American and Lebanese skepticism was echoed by officials in Israel, Syria’s arch-nemesis. Silvan Shalom, the Israeli foreign minister, told reporters that although a Syrian withdrawal looks “more real than ever before,” a long road lay ahead.

Shalom urged Lebanon to “establish an independent state, not a protectorate, so that in the foreseeable future it may lead the people and the country in a direction of greater understanding and perhaps even peace with Israel.”

For Assad, the Saturday speech was an inglorious moment. A Lebanese withdrawal means that he will lose his only leverage in any peace talks with Israel. It also diminishes Syria to a nation that has little influence outside its own borders. It was Bashar Assad’s late father, the feared President Hafez Assad, who cemented Syria’s presence in Lebanon.
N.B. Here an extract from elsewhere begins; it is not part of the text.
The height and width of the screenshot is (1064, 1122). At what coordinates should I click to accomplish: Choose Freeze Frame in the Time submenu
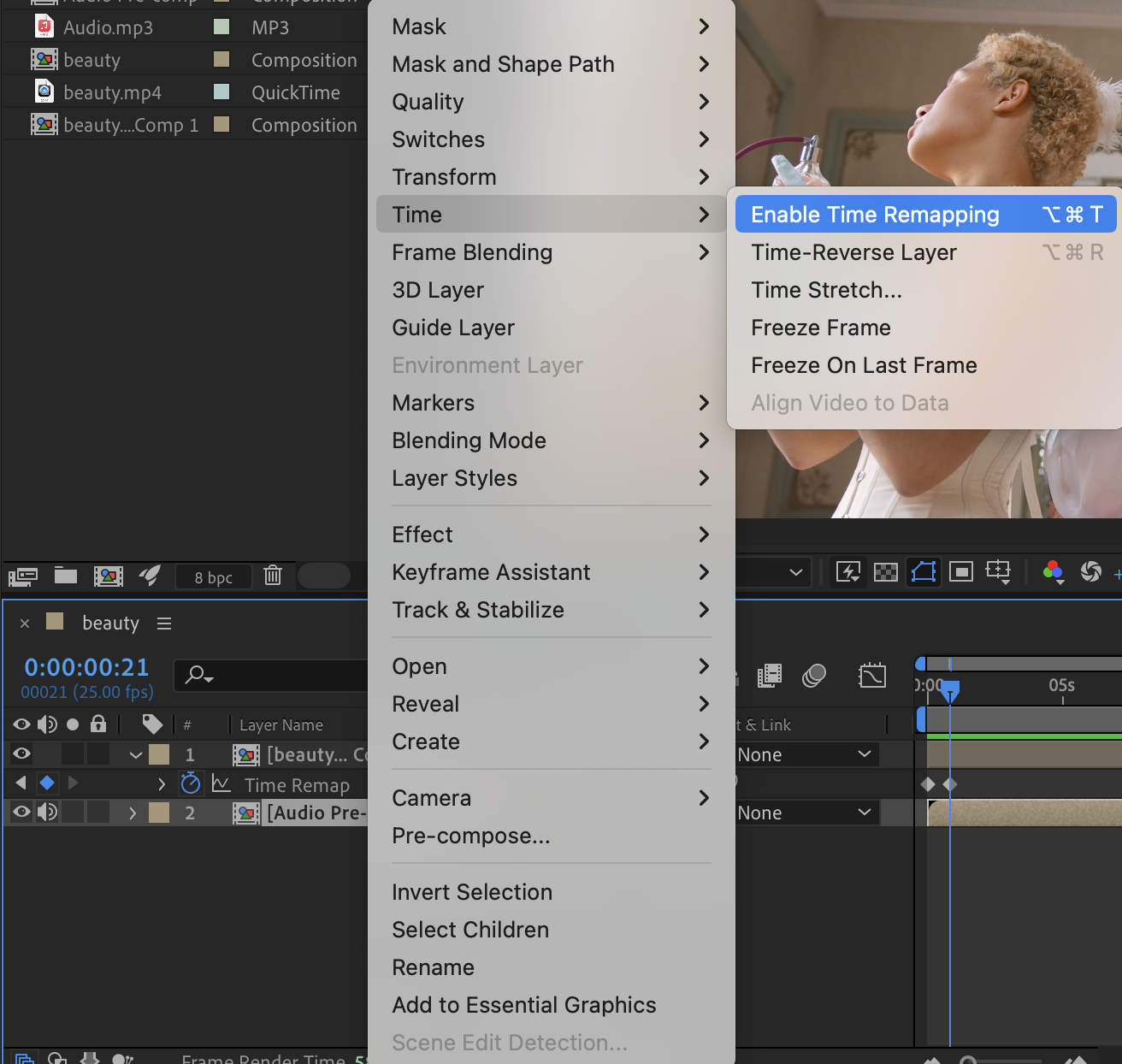[821, 328]
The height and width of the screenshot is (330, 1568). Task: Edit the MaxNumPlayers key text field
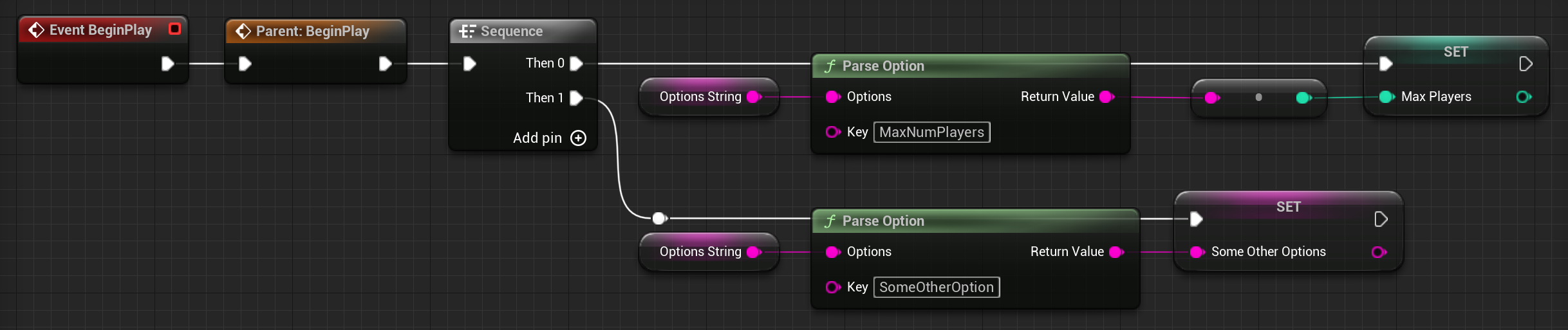(x=931, y=132)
“Some people were expecting a presidential resignation today,” said Ammar Abdel Hamid, a Syrian dissident and novelist. “OK, it’s a bit naive, but it shows how much they feel the regime has failed to handle the crisis very well. The Syrians have a feeling they put themselves in this position.”

Pressure on Damascus deepened last week, when the Lebanese government collapsed under the weight of relentless street protests. To make matters even more lonesome for Assad, Syria’s usual allies -- most notably Saudi Arabia, a coalition of Arab foreign ministers and Russia -- joined in calls for a troop withdrawal from Damascus. The isolation hit its high point when Saudi Crown Prince Abdullah warned Assad to get his soldiers out of Lebanon.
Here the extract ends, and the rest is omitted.